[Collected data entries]
######
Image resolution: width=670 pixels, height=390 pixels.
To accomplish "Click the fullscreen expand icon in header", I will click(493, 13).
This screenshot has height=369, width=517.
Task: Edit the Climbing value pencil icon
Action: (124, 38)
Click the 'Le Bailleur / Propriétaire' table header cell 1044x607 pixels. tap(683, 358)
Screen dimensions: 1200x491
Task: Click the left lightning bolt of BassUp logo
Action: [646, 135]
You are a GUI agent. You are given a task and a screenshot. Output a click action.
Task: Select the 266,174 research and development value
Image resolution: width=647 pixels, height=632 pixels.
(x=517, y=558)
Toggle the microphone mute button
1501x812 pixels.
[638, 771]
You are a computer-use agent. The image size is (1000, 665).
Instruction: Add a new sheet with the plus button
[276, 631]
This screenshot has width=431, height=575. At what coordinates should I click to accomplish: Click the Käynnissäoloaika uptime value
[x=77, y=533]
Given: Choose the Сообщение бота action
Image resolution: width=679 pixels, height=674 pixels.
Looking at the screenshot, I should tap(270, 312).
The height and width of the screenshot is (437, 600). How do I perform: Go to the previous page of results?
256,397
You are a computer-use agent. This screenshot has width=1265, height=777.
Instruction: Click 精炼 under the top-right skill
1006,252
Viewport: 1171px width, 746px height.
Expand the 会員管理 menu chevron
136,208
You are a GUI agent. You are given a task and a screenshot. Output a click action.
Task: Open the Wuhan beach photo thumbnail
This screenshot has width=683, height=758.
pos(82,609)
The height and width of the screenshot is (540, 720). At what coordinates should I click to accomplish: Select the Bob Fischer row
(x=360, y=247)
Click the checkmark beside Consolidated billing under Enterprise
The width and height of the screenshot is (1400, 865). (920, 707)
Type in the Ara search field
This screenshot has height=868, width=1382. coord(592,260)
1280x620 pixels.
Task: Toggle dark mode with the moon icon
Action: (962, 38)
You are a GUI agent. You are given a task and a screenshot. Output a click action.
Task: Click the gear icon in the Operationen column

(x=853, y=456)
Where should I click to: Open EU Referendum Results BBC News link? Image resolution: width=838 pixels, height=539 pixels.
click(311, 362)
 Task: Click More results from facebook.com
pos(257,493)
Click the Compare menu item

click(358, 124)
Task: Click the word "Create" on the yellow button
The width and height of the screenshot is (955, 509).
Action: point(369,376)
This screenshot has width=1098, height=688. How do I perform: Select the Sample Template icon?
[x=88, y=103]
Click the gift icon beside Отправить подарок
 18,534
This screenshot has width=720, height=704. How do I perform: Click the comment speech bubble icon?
######
__Problem description__
Down to the final line, the data above must be copied exactly.

__Exercise answer__
Image resolution: width=670 pixels, height=390 pixels.
To accomplish "Click the fullscreen expand icon in header", I will click(493, 13).
This screenshot has height=369, width=517.
Task: Edit the Climbing value pencil icon
Action: (124, 38)
Click the 'Le Bailleur / Propriétaire' table header cell 1044x607 pixels. tap(683, 358)
Screen dimensions: 1200x491
Task: Click the left lightning bolt of BassUp logo
Action: [646, 135]
You are a GUI agent. You are given a task and a screenshot. Output a click action.
Task: Select the 266,174 research and development value
Image resolution: width=647 pixels, height=632 pixels.
(x=517, y=558)
Toggle the microphone mute button
1501x812 pixels.
[638, 771]
You are a computer-use agent. The image size is (1000, 665).
Instruction: Add a new sheet with the plus button
[276, 631]
This screenshot has width=431, height=575. At what coordinates should I click to accomplish: Click the Käynnissäoloaika uptime value
[x=77, y=533]
Given: Choose the Сообщение бота action
Image resolution: width=679 pixels, height=674 pixels.
Looking at the screenshot, I should tap(270, 312).
The height and width of the screenshot is (437, 600). How do I perform: Go to the previous page of results?
256,397
You are a computer-use agent. This screenshot has width=1265, height=777.
Instruction: Click 精炼 under the top-right skill
1006,252
Viewport: 1171px width, 746px height.
Expand the 会員管理 menu chevron
136,208
You are a GUI agent. You are given a task and a screenshot. Output a click action.
Task: Open the Wuhan beach photo thumbnail
This screenshot has width=683, height=758.
pos(82,609)
The height and width of the screenshot is (540, 720). At what coordinates should I click to accomplish: Select the Bob Fischer row
(x=360, y=247)
Click the checkmark beside Consolidated billing under Enterprise
The width and height of the screenshot is (1400, 865). (920, 707)
Type in the Ara search field
This screenshot has height=868, width=1382. coord(592,260)
1280x620 pixels.
Task: Toggle dark mode with the moon icon
Action: (962, 38)
You are a GUI agent. You are given a task and a screenshot. Output a click action.
Task: Click the gear icon in the Operationen column

(x=853, y=456)
Where should I click to: Open EU Referendum Results BBC News link? Image resolution: width=838 pixels, height=539 pixels.
click(311, 362)
 Task: Click More results from facebook.com
pos(257,493)
Click the Compare menu item

click(358, 124)
Task: Click the word "Create" on the yellow button
The width and height of the screenshot is (955, 509).
Action: point(369,376)
This screenshot has width=1098, height=688. How do I perform: Select the Sample Template icon?
[x=88, y=103]
Click the gift icon beside Отправить подарок
 18,534
This screenshot has width=720, height=704. How do I perform: Click the comment speech bubble icon?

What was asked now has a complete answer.